Litz wire is used in high-Q inductors for radio transmitters and receivers operating at low frequencies, induction heating equipment, and switching power supplies.
Due to the dual inverse nature of the electromagnetic field, the skin effect dominates at frequencies less than about 2 MHz; at higher frequencies, the proximity effect becomes the dominant force, and Litz wire induces more DC losses than solid wire or tube conductors.
As the frequency rises and the skin depth gets smaller than the wire diameter, skin effect becomes significant, the current is increasingly concentrated near the surface, and the resistance per unit length of the wire increases above its DC value.
In applications where multiple wires carrying the same current lie side-by-side, such as in inductor and transformer windings, the proximity effect causes additional current crowding, resulting in an additional increase in the resistance of the wire with frequency.
One technique to reduce the resistance is to place more of the conductive material near the surface where the current is by replacing the wire with a hollow tube of the same cross-sectional area.

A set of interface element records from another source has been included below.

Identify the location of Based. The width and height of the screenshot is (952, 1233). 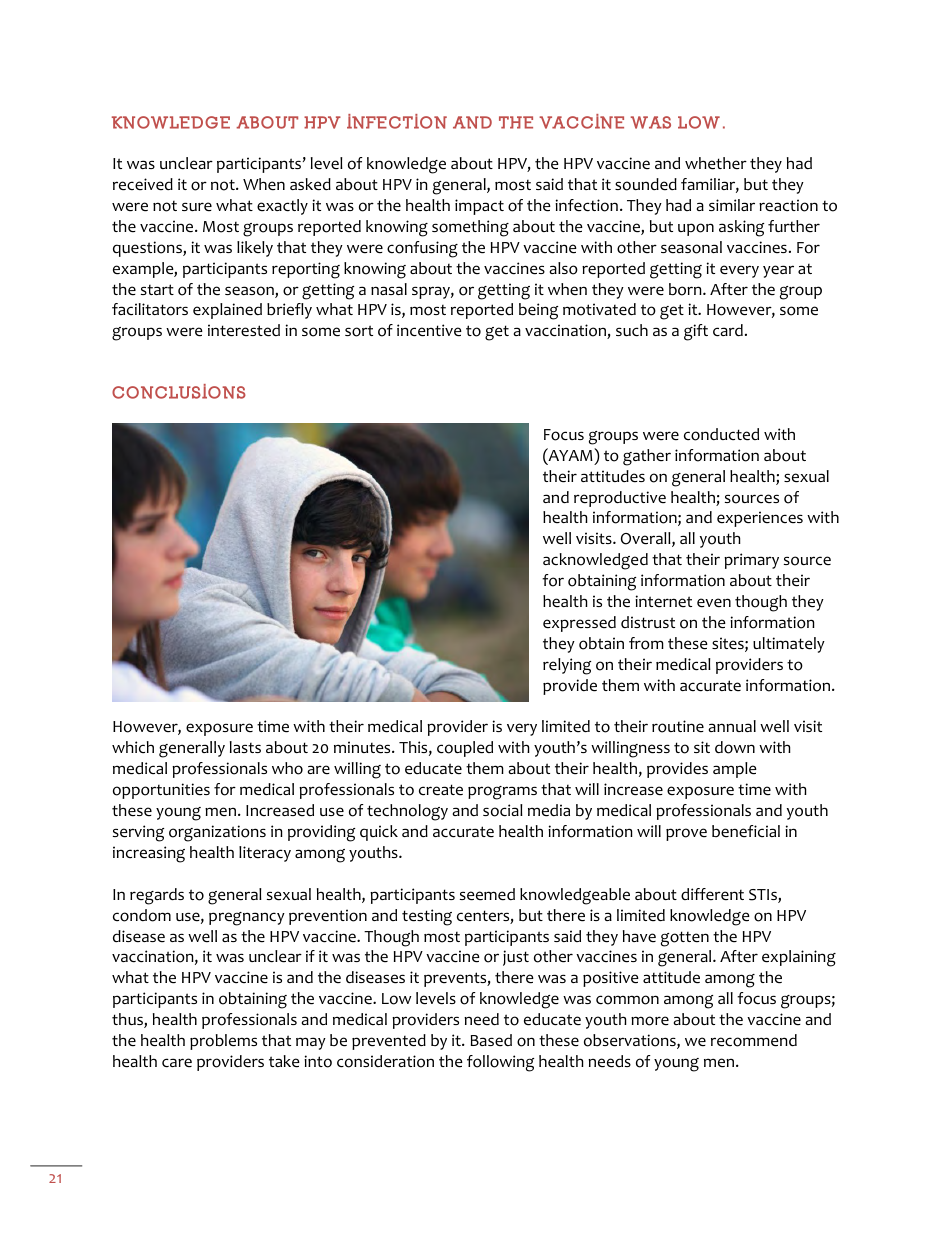
(491, 1040).
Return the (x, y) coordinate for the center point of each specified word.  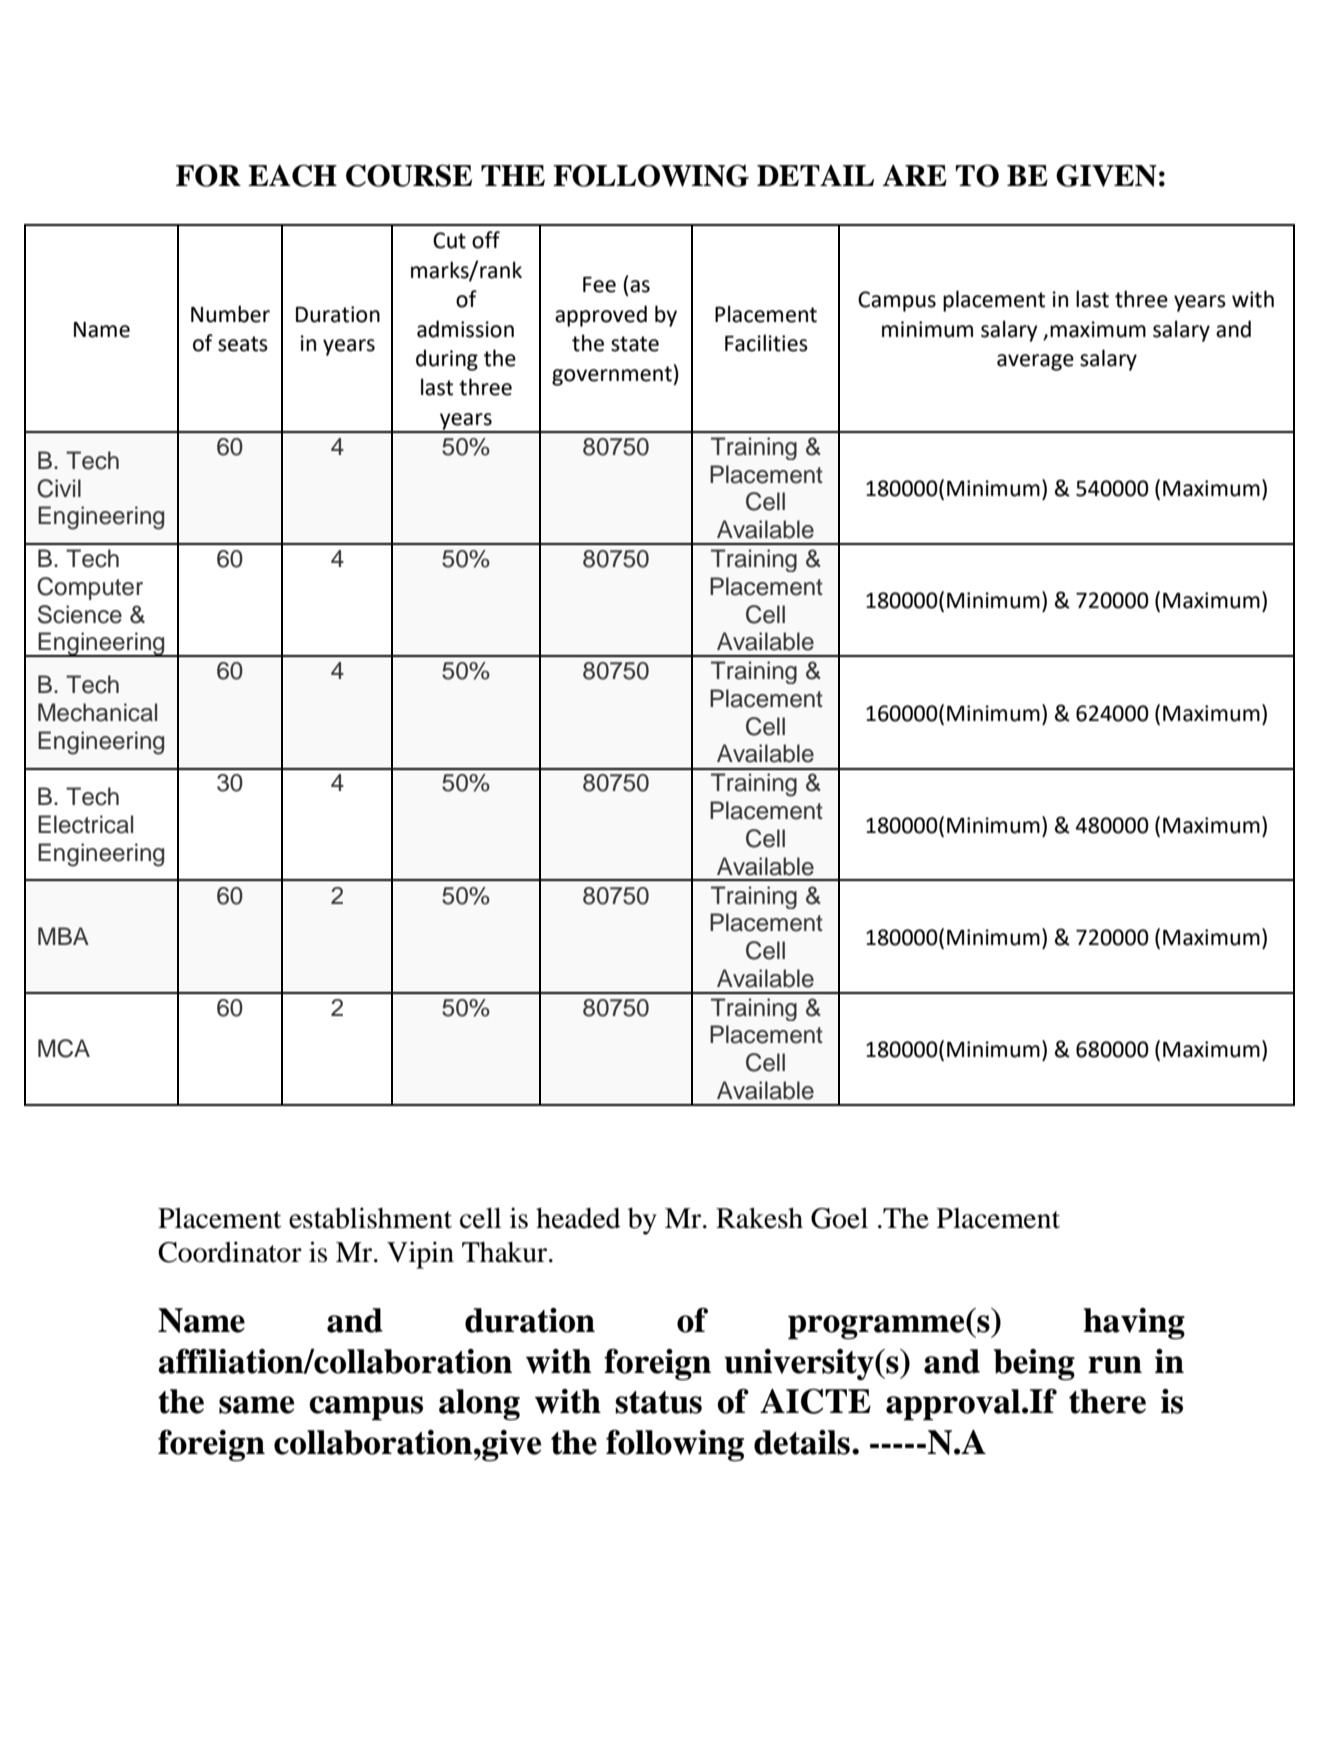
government (613, 376)
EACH (292, 175)
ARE (915, 175)
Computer (90, 588)
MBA (63, 936)
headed (578, 1218)
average (1035, 362)
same (256, 1405)
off (486, 240)
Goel (839, 1218)
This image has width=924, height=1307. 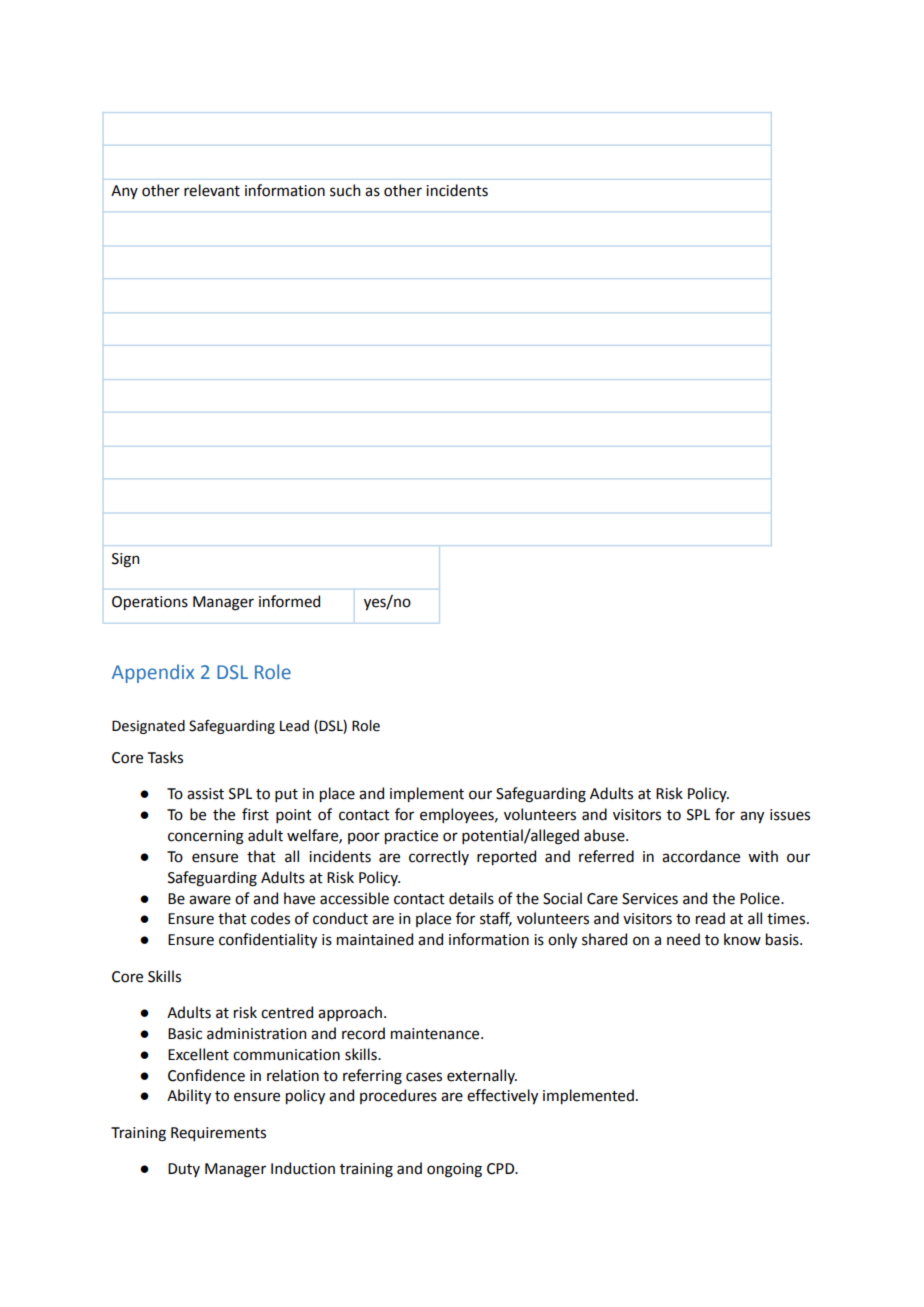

The tank coils of high-power radio transmitters are often made of copper tubing, silver plated on the outside, to reduce resistance.
Each thin conductor is less than a skin-depth, so an individual strand does not suffer an appreciable skin effect loss.
[6] At frequencies above about 1 MHz, the benefits become gradually offset by the effect of parasitic capacitance between the strands.
[8] Litz wire has a higher impedance per unit cross-sectional area, but litz wires can be used at thicker cable sizes, hence reducing or maintaining cable impedance at higher frequencies.
Multiple parallel twisted strands of enameled wires can be found also in transformers in some switching power supplies.
It consists of 9 × 5 × 5 × 27 (totaling 6,075) strands of #36 AWG (0.127 mm [0.0050 in] diameter) magnet wire and multiple layers of cotton, hemp, and plastic insulation, in a cable 19 mm (3⁄4 inch) in diameter, totaling 151,875 circular mils (0.7695619839 cm2) of copper.